The resolution of the APOGEE spectra in comparison to the pixel size of the APOGEE detector leads to the property that the spectrum from a single exposure slightly undersamples the resolution at the short wavelength end. To avoid the challenges of working with undersampled data, APOGEE spectra are taken in pairs, with the detectors shifted slightly (by a distance of one half of a detector pixel) between the two exposures of the pair; we refer to this shifting as dithering, and each “dither pair” of exposures includes observations at these offset dither positions. A standard 8-exposure APOGEE observing sequence consists of exposures at the two differ dither positions (A and B) and typically taken in the pattern ABBA ABBA. The data reduction requires exposures in dither pairs, so that any unpaired exposure is discarded.

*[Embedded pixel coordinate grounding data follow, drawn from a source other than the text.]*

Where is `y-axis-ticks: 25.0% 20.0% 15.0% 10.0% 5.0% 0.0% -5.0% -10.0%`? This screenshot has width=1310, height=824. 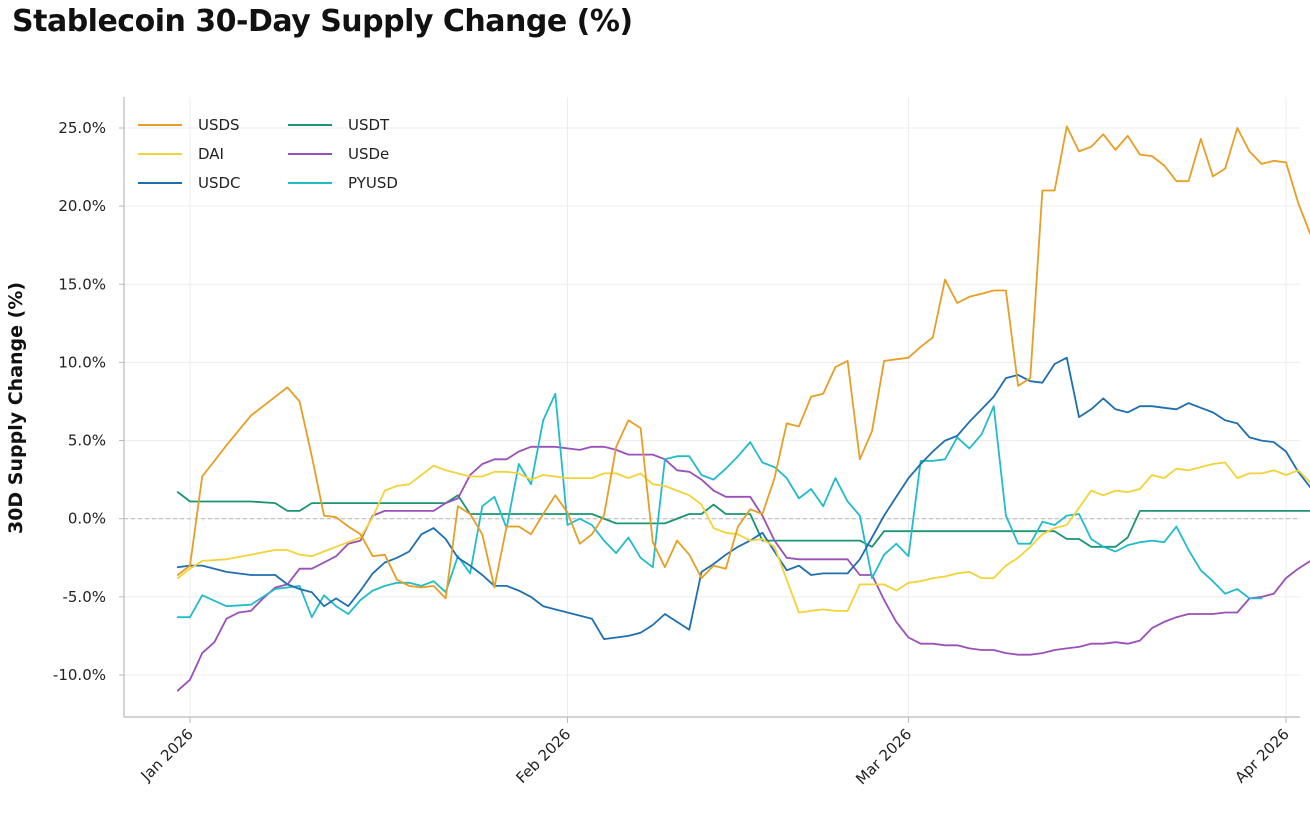
y-axis-ticks: 25.0% 20.0% 15.0% 10.0% 5.0% 0.0% -5.0% -10.0% is located at coordinates (88, 402).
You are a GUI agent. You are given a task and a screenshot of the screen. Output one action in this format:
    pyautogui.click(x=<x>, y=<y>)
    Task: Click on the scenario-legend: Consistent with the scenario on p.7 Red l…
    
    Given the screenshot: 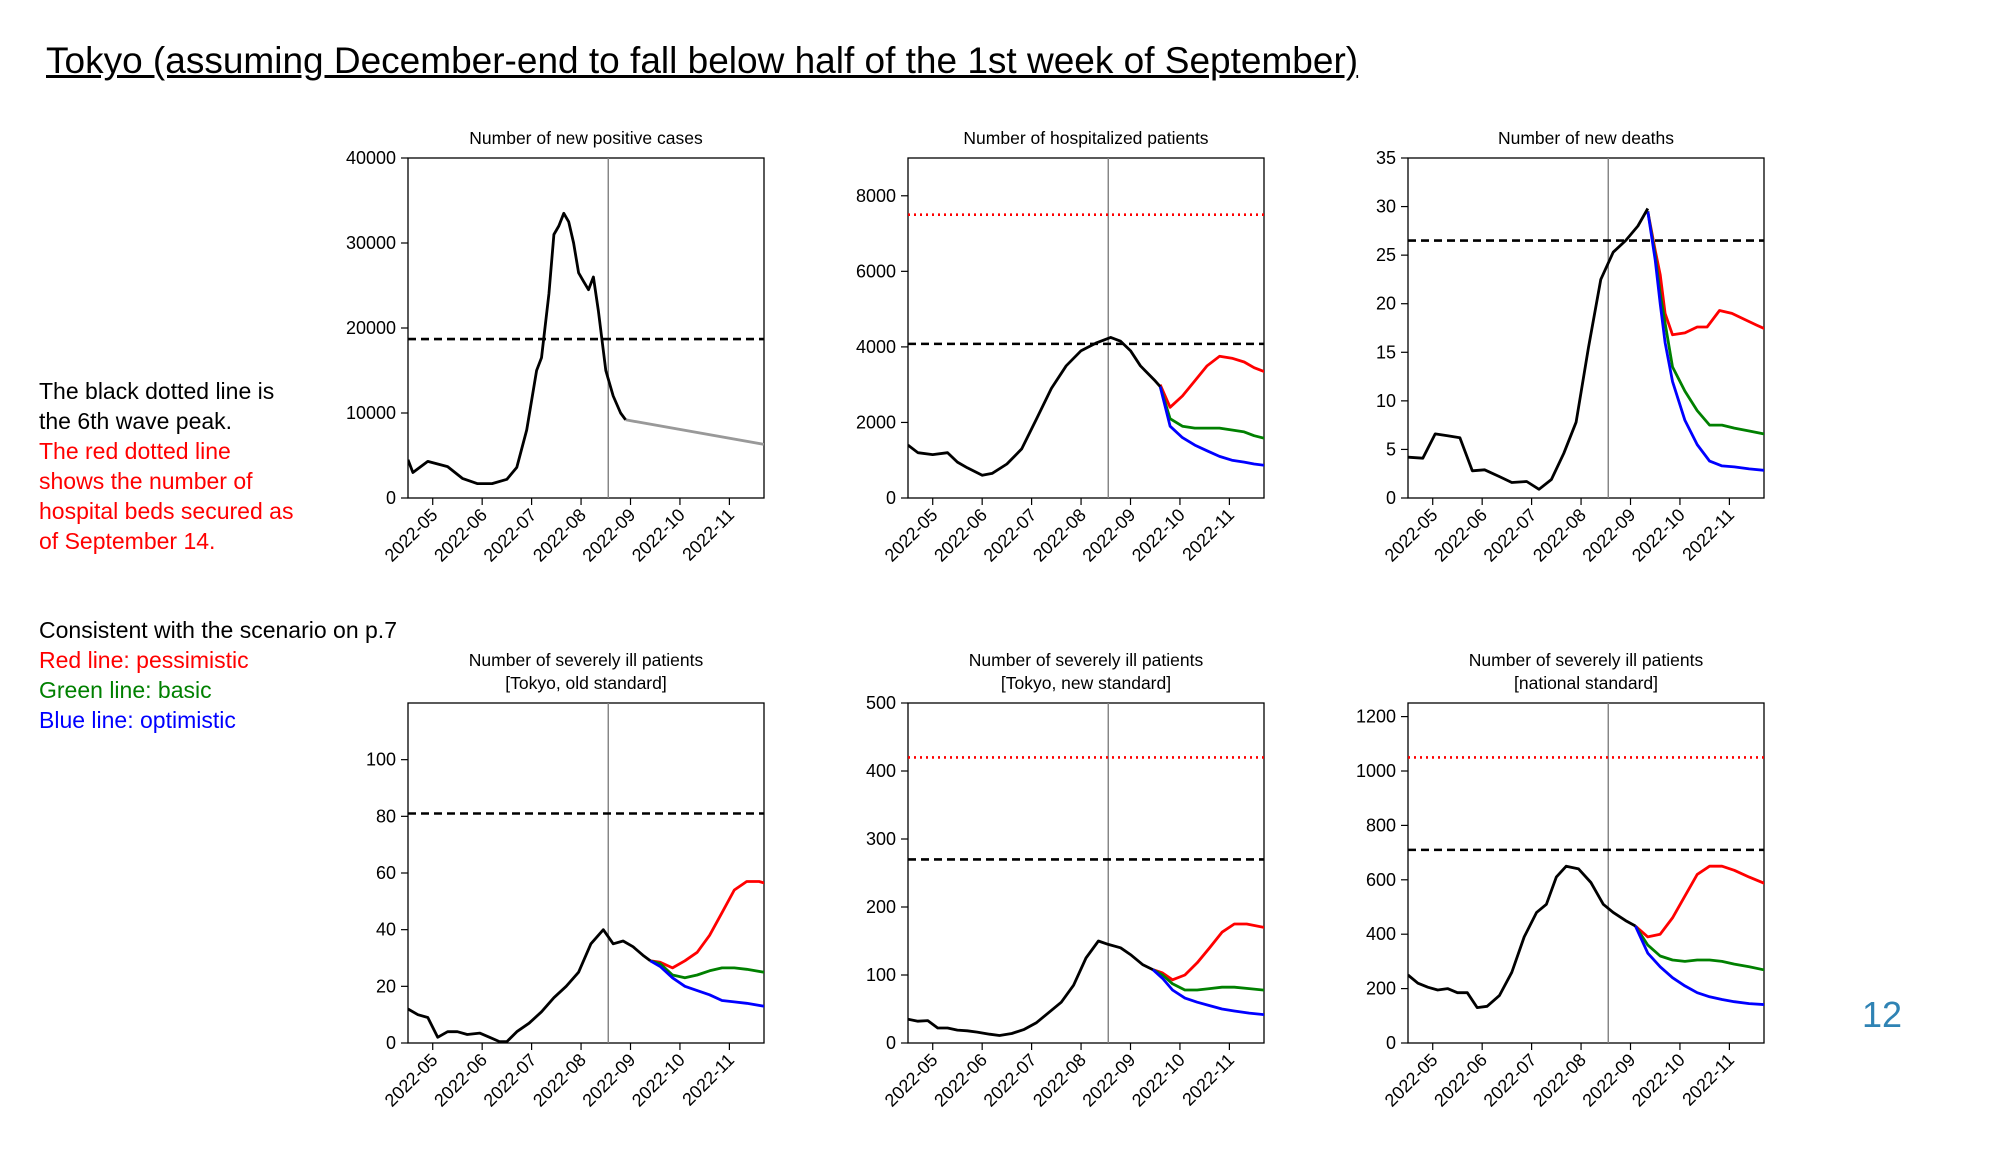 What is the action you would take?
    pyautogui.click(x=218, y=675)
    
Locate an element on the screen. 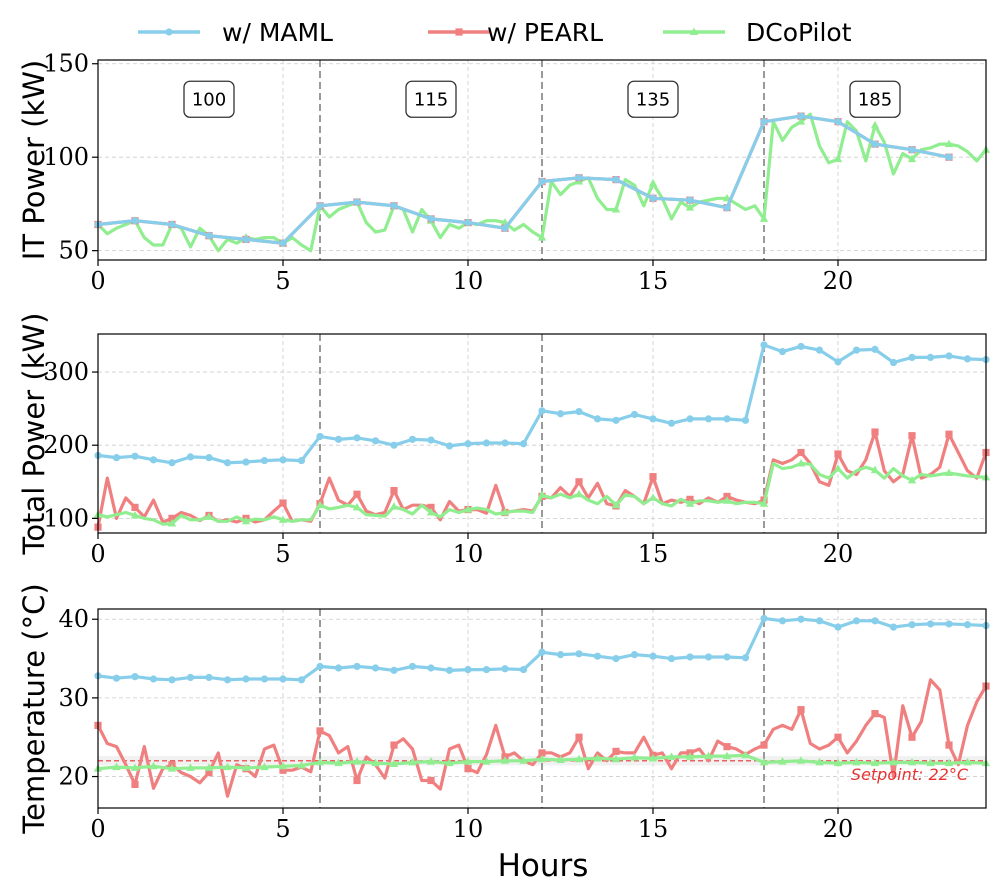 The width and height of the screenshot is (996, 895). y-tick-label: 100 is located at coordinates (66, 518).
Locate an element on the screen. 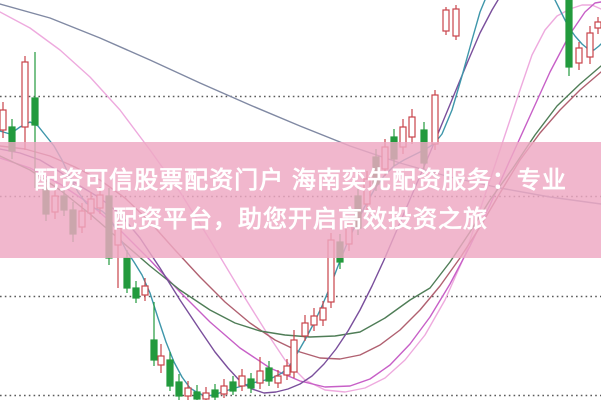 The image size is (601, 400). banner-text-line2: 配资平台，助您开启高效投资之旅 is located at coordinates (300, 220).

APOGEE’s infrared detectors have the capability to be read “non-destructively”, so that the amount of charge per pixel can be detected without affecting that charge. This permits the levels on the detectors to be measured during the expsosure. While readout noise can be significant for a single read of the detectors, the ability to read them multiple times during an exposure allows for a reduction in the net readout noise in the final exposure. For APOGEE, the detectors are read in an “up-the-ramp” mode where the detectors are read every 10.7 seconds. Thus, a single exposure generally consists of 47 readouts over an exposure time of 500 seconds. Because of the multiple readouts, the raw APOGEE data for an exposure are actually in a “data cube”, with two of the dimensions representing the location on the detectors and the third dimension representing the time sequence.